Set down all the records below, word for word.

Recorded data
>>>
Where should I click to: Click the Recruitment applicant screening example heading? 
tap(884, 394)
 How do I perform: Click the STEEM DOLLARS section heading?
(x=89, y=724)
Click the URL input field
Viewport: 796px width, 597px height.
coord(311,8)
<<<
--- RESPONSE ---
Where should I click to: Click the Recruitment applicant screening example heading? 
tap(884, 394)
 How do I perform: Click the STEEM DOLLARS section heading?
(x=89, y=724)
Click the URL input field
Viewport: 796px width, 597px height.
coord(311,8)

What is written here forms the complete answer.